(THE DATA Opens)
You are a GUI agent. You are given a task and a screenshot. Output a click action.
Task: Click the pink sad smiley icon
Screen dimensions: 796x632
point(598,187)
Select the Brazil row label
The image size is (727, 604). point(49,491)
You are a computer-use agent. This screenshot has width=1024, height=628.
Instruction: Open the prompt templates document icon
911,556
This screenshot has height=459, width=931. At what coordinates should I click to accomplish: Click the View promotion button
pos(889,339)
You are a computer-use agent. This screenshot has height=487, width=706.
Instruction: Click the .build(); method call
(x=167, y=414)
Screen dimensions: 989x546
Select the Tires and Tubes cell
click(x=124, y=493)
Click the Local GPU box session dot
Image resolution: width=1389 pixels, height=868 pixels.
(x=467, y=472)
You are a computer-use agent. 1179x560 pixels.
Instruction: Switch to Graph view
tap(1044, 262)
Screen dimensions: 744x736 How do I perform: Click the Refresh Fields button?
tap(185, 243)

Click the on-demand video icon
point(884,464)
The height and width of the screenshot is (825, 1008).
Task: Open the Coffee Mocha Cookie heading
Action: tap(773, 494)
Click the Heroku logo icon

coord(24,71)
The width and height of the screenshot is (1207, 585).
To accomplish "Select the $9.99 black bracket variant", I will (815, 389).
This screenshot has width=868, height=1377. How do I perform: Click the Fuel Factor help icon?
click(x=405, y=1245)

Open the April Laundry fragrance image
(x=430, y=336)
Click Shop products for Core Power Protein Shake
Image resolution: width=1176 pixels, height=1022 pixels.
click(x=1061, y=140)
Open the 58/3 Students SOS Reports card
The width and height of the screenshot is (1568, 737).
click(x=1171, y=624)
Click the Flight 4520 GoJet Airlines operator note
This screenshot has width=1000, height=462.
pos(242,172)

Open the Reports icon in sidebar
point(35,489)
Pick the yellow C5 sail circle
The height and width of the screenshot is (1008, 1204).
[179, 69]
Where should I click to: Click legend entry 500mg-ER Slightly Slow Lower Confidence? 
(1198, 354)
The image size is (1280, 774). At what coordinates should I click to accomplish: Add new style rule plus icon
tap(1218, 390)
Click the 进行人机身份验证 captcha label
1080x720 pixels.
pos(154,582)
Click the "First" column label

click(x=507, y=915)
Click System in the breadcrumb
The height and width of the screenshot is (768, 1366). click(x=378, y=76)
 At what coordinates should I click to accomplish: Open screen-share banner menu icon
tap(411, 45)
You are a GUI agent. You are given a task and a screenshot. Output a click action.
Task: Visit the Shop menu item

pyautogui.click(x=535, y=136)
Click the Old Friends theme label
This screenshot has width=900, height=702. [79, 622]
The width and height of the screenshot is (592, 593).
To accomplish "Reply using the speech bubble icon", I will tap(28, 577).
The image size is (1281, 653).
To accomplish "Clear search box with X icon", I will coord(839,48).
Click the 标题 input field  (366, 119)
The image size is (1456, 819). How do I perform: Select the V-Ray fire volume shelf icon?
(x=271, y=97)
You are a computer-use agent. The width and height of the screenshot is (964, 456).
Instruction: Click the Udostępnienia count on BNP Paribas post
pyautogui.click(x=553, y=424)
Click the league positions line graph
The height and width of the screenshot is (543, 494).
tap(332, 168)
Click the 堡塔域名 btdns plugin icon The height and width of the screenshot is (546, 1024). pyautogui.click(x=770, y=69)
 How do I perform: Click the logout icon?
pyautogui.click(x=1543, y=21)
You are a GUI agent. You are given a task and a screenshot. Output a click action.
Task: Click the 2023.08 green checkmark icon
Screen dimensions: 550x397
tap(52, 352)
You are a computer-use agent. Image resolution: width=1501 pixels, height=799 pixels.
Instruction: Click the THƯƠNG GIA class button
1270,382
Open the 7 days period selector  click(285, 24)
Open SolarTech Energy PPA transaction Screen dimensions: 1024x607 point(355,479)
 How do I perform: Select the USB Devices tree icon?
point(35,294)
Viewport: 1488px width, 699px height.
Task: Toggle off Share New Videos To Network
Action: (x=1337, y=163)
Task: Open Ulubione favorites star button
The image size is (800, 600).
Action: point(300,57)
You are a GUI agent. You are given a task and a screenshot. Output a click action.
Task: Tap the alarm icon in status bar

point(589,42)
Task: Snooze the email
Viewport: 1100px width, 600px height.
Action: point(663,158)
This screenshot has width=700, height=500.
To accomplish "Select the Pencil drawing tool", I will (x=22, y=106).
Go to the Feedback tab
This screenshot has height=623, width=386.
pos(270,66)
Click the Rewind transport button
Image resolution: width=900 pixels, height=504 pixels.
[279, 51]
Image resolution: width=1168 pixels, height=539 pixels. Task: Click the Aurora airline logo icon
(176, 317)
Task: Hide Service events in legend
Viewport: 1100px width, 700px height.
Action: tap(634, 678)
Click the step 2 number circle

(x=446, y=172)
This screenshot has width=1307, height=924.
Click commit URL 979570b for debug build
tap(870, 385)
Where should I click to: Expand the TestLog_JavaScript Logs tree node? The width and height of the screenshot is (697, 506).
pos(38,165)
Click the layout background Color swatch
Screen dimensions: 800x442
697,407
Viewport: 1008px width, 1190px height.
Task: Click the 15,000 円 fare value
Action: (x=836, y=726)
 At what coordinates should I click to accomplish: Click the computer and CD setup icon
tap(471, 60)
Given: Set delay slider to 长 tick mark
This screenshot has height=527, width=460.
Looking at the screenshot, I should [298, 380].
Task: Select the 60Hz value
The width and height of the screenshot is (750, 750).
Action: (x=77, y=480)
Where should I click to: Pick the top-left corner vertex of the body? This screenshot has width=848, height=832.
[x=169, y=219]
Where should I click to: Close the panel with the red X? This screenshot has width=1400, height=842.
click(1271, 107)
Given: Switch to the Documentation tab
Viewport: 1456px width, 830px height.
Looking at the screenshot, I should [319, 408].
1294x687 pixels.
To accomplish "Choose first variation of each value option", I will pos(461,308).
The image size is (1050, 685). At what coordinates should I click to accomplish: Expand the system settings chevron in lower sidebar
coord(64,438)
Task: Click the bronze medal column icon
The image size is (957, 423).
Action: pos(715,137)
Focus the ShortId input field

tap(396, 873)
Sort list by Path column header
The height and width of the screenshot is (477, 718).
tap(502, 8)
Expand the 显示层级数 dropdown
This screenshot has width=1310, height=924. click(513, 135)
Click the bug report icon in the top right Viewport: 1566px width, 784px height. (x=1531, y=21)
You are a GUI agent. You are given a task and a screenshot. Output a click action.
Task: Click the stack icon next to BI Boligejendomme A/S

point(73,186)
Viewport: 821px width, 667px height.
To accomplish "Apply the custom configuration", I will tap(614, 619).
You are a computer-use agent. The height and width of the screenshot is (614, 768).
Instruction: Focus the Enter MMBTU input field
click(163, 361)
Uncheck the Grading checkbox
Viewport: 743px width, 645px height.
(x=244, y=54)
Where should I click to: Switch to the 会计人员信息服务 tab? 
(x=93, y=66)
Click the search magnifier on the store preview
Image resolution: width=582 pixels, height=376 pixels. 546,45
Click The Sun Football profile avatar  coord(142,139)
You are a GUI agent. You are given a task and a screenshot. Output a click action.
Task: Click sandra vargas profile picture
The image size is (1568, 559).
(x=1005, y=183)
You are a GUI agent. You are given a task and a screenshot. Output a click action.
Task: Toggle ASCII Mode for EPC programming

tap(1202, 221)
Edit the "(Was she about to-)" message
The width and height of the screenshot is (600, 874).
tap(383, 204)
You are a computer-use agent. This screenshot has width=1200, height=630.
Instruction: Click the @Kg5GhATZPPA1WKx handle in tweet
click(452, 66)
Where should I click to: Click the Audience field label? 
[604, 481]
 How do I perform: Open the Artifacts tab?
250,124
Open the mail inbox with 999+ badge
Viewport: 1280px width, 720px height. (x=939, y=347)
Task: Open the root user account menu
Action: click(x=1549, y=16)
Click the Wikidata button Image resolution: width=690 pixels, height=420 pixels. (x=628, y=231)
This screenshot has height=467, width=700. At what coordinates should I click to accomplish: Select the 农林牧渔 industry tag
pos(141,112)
(THE DATA Closes)
TASK TO CARRY OUT: Read through the entries above, and wherever a line holds the string "profile", copy it.

EXERCISE RESPONSE:
Click The Sun Football profile avatar  coord(142,139)
Task: Click sandra vargas profile picture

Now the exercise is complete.